Ce documentaire animalier spectaculaire, filmé en 3D dans l'Extrême-Orient russe, ouvre aujourd'hui, au cinéma Beaubien, le 18e Festival international du film pour enfants de Montréal (FIFEM).

Quand on lui demande si l'idée de partir au bout du monde pour filmer dans des conditions difficiles des ours dans leur habitat naturel n'était pas un peu folle, le cinéaste Guillaume Vincent jure que non. Pour cet amoureux du cinéma et des animaux sauvages, Terre des ours ressemble en tous points à la vision qu'il avait au départ.

«La première envie était de faire un vrai film de cinéma, expliquait-il au cours d'un entretien accordé récemment à La Presse. Dans la plupart des films animaliers, on applique des codes de fiction qu'on tente de faire coller à la nature. Nous avons voulu aller à l'encontre de ça. Faire du cinéma avec du vrai.»

Au départ, il n'était pas vraiment question de tourner le film en relief - aucun film animalier n'avait encore utilisé la technique -, mais l'idée, d'abord lancée par le distributeur français, a fait son chemin.

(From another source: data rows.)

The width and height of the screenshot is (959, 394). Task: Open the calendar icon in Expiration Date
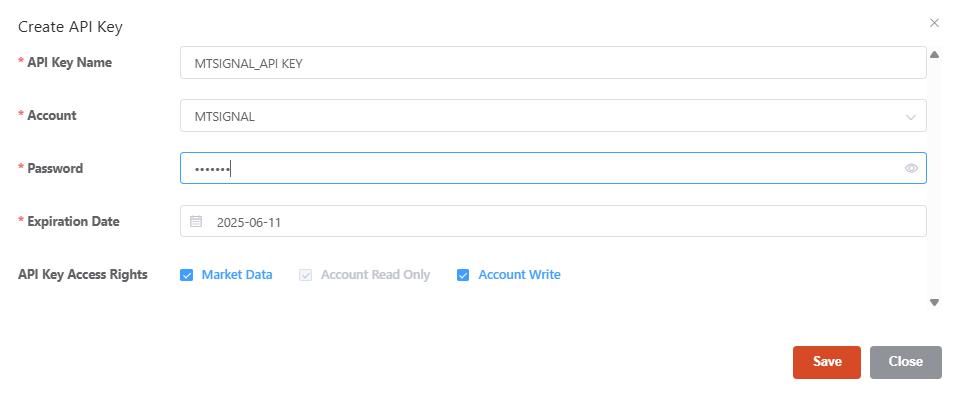click(x=196, y=221)
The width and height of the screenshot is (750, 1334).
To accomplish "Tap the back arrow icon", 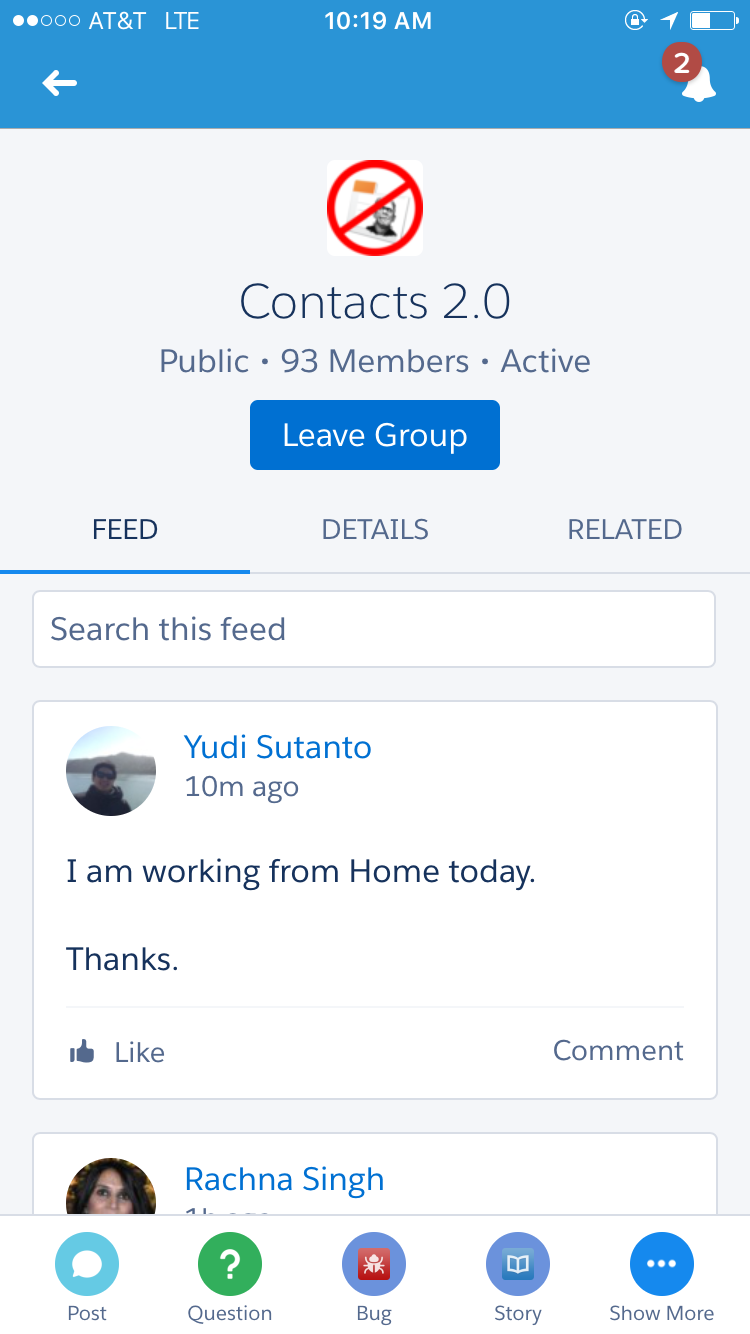I will (x=60, y=83).
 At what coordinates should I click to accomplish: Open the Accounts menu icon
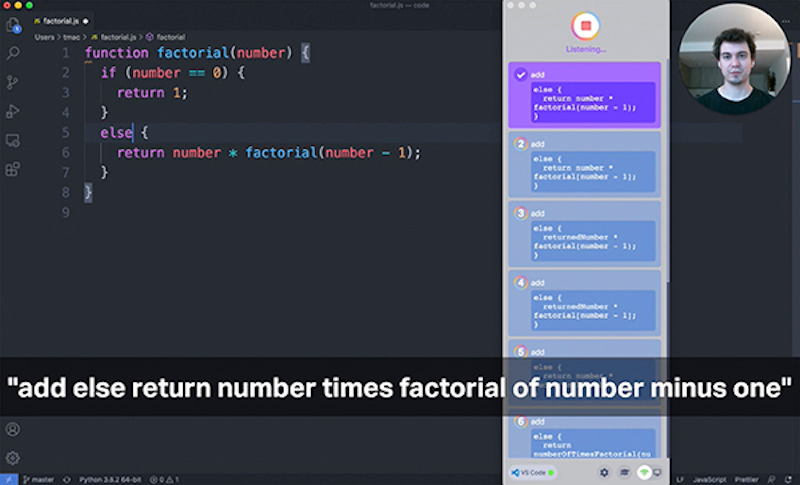point(13,429)
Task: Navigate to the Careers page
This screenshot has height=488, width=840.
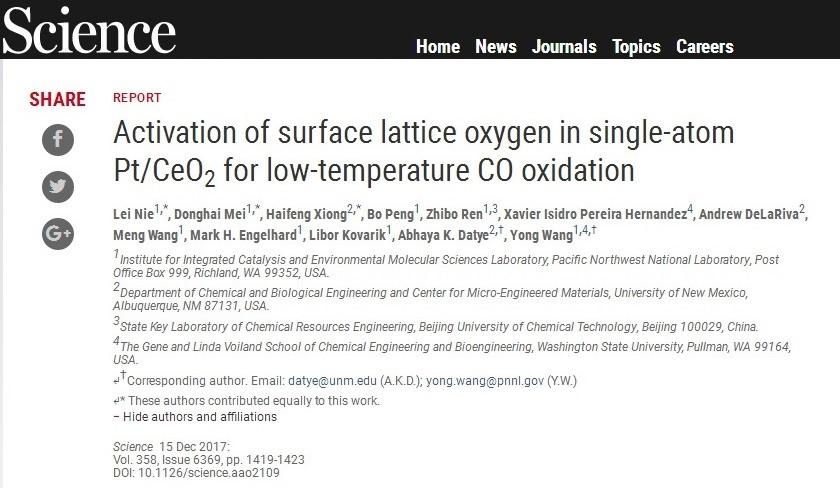Action: pos(704,47)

«C'était peut-être une folie d'accepter, car le fait de tourner en 3D change forcément la logistique d'un tel tournage, précise le cinéaste. Mais nous avons finalement accepté, car cette technique permet au spectateur d'être en immersion totale. Nous avions aussi l'impression que le sentiment de la matière serait mieux rendu. Filmer en 3D nous a aussi forcés à faire preuve d'une grande discipline. On filme de façon beaucoup plus précise, un peu comme si on revenait au temps de la pellicule.»

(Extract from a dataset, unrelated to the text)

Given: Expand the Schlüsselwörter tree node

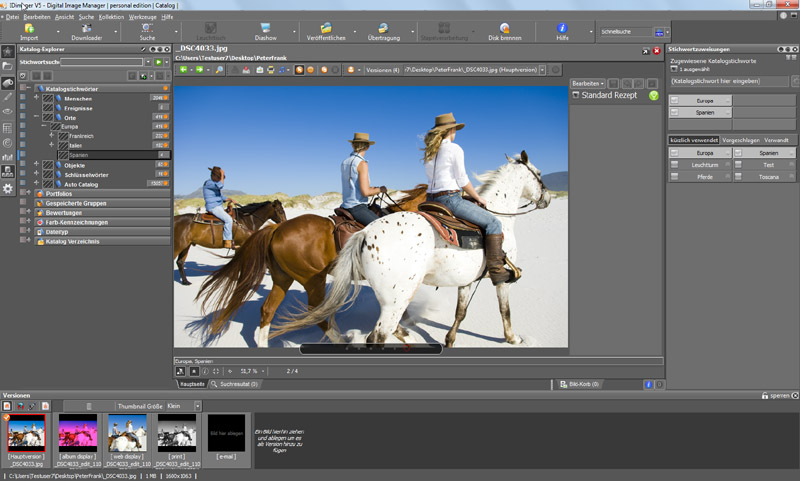Looking at the screenshot, I should point(36,174).
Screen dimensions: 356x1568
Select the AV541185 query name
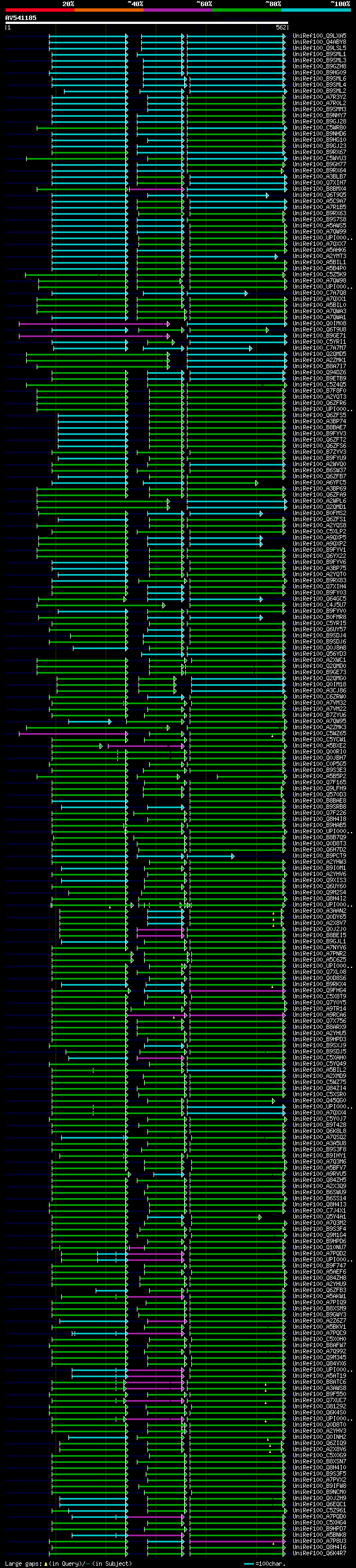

En compagnie du directeur photo Lionel Jan Kerguistel, Guillaume Vincent a préparé son film en amont en allant faire de nombreux repérages sur les lieux mêmes où le film allait être tourné.

«On ne peut pas diriger les ours, explique-t-il. Aussi fallait-il réfléchir à tous les moyens de faire du cinéma dans le contexte d'un décor naturel, où l'inattendu peut survenir à tout moment.»

Isolés du monde

Aucune route, aucun chemin de fer ne se rend dans cette partie du Kamtchatka, classée réserve de biosphère et protégée par l'UNESCO. C'est dire que les membres de l'équipe - et tout l'équipement - ont dû être transportés par hélicoptère sur les lieux de tournage. 

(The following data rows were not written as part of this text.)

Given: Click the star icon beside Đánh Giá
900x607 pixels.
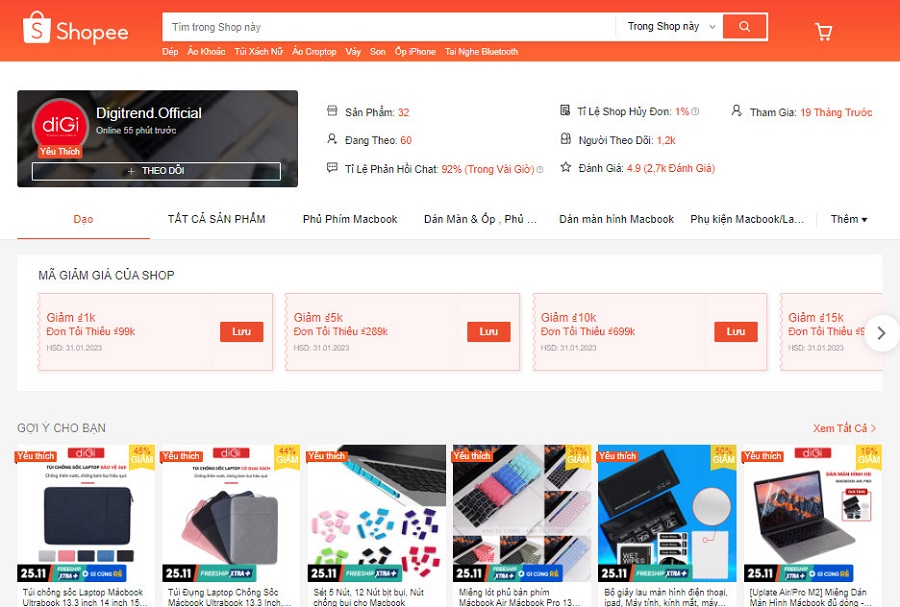Looking at the screenshot, I should (566, 167).
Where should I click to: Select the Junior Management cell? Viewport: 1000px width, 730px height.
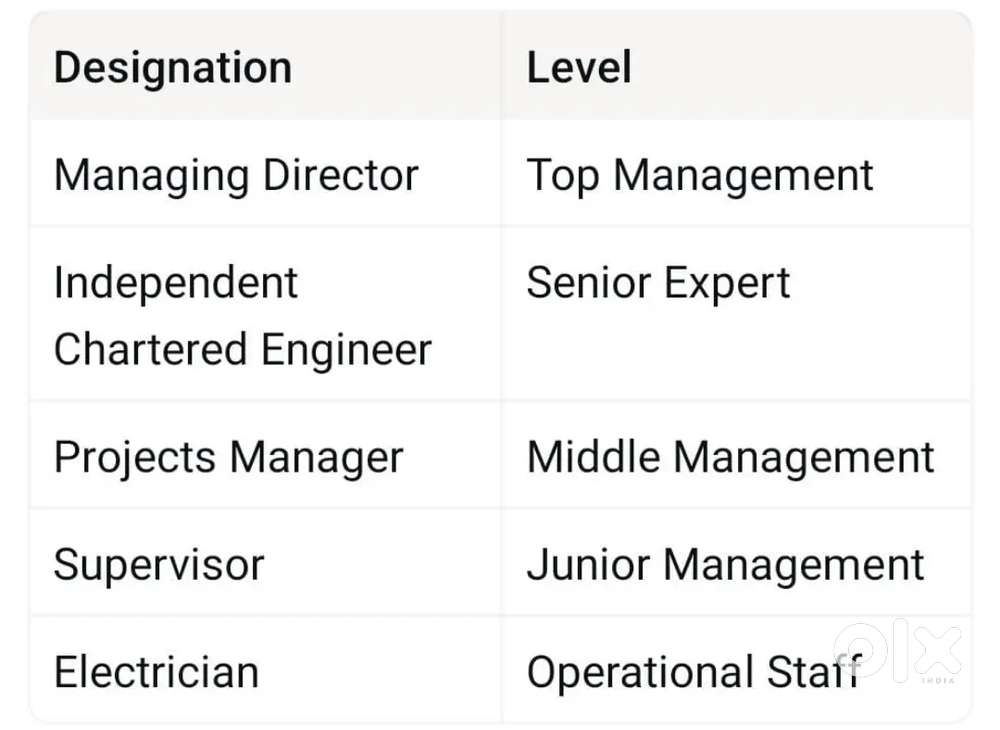(x=725, y=565)
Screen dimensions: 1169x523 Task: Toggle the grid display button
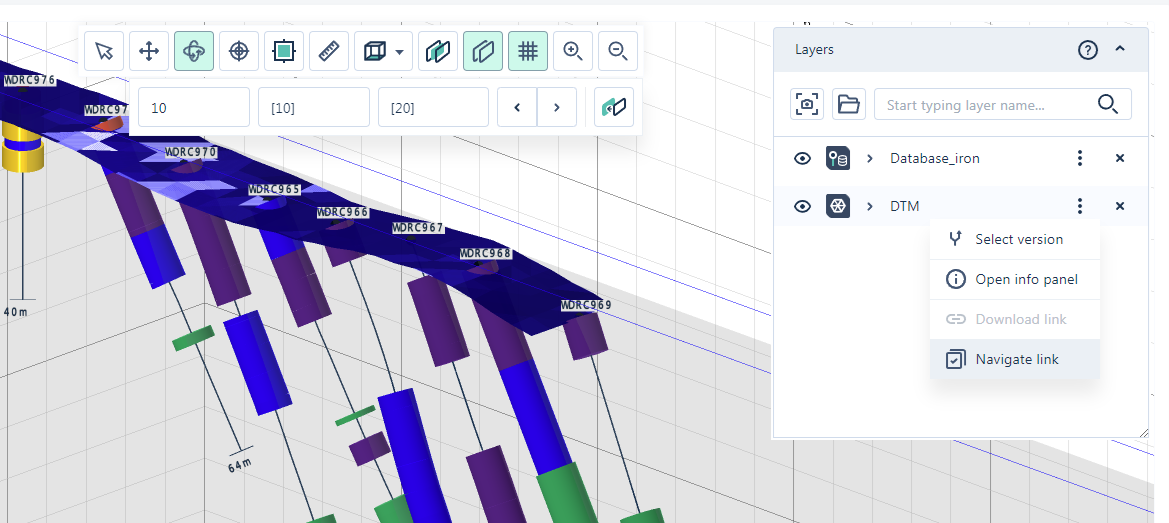point(528,51)
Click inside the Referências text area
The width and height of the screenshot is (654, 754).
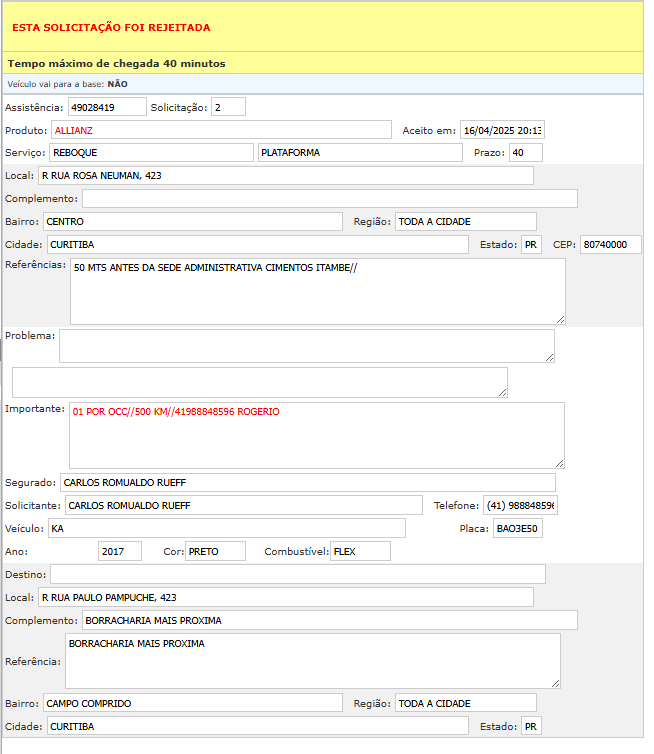point(317,291)
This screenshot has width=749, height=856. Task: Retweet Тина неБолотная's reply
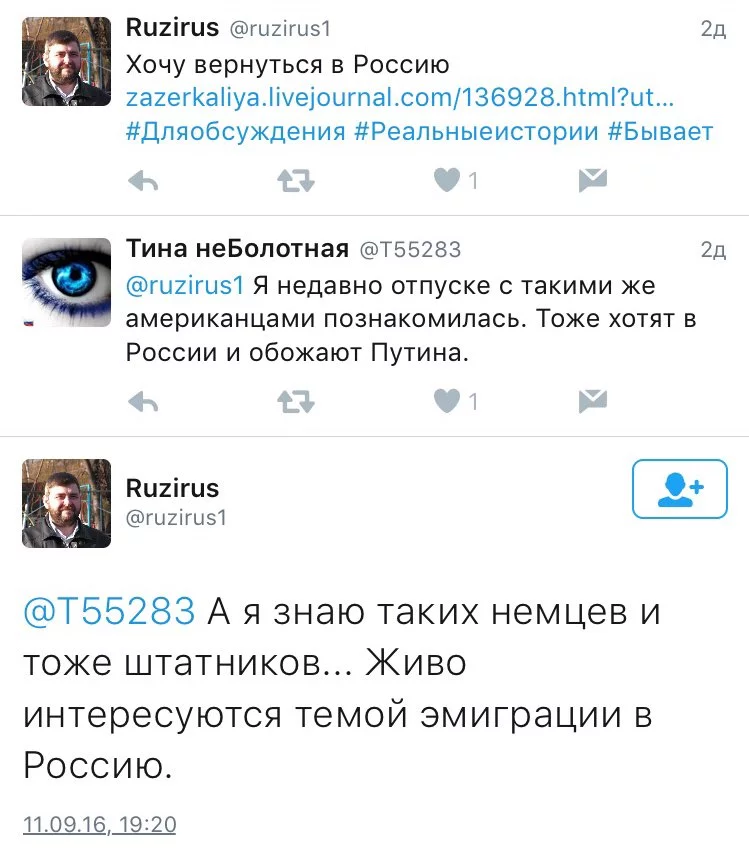coord(296,402)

«Avec les autorités russes, il ne faut pas s'énerver. On sait qu'elles commenceront toujours par dire non. Puis, on se rend compte que tout est quand même possible», raconte Guillaume Vincent.

Fait inusité, un enclos électrifié a été construit afin que les humains puissent vivre dans cet environnement hostile en toute tranquillité.

«On nous a déposés là grâce à de vieux hélicoptères de l'ancienne armée soviétique, récupérés par des sociétés privées, fait remarquer Guillaume Vincent. On ne sait jamais quand ils vont revenir, car il faut que les conditions soient favorables. D'une certaine façon, c'était nous, les intrus. Chaque matin, on ouvrait la barrière de notre enclos pour aller sur le territoire des ours. Nous étions soumis à leur loi. Et c'était tout naturel.»

Dans les réserves du Kamtchatka, les ours ne sont plus chassés depuis des dizaines d'années. Ils se laissent ainsi approcher plus facilement par les humains. Cette proximité prend ici un aspect tangible, surtout dans les scènes en relief. Le postulat était simple: filmer les ours dans leur habitat naturel, au rythme de quatre saisons.

Une narration de Marion Cotillard

Très friande de documentaires animaliers, Marion Cotillard a accepté d'emblée d'assurer la narration de Terre des ours. Guillaume Vincent a fait appel à l'actrice parce qu'il souhaitait vraiment une voix féminine. D'autant qu'elles se font entendre plus rarement dans ce genre de projets.

«Il y a un sexisme qui m'énerve dans le monde du documentaire, dit le cinéaste. On dirait que dès qu'il s'agit du domaine du savoir, on fait toujours appel à des experts masculins ou à des voix masculines. Comme si ça donnait plus de crédibilité au propos. J'ai fait appel à Marion parce qu'elle est l'une des meilleures actrices du monde, mais aussi parce que je savais qu'elle trouverait assurément le ton juste.»

Actrice et cinéaste se sont d'ailleurs vite entendus sur la même vision des choses. Le ton serait assez neutre, mais il n'empêcherait toutefois pas les montées d'émotion, livrées de façon discrète. «Nous avons surtout misé sur la simplicité, indique Guillaume Vincent. Marion a été parfaite.»

Guillaume Vincent prépare présentement un nouveau film sur les mammifères marins dont une bonne partie de la production sera assurée par la société québécoise Attraction Images.

Les frais de voyage ont été payés par Unifrance.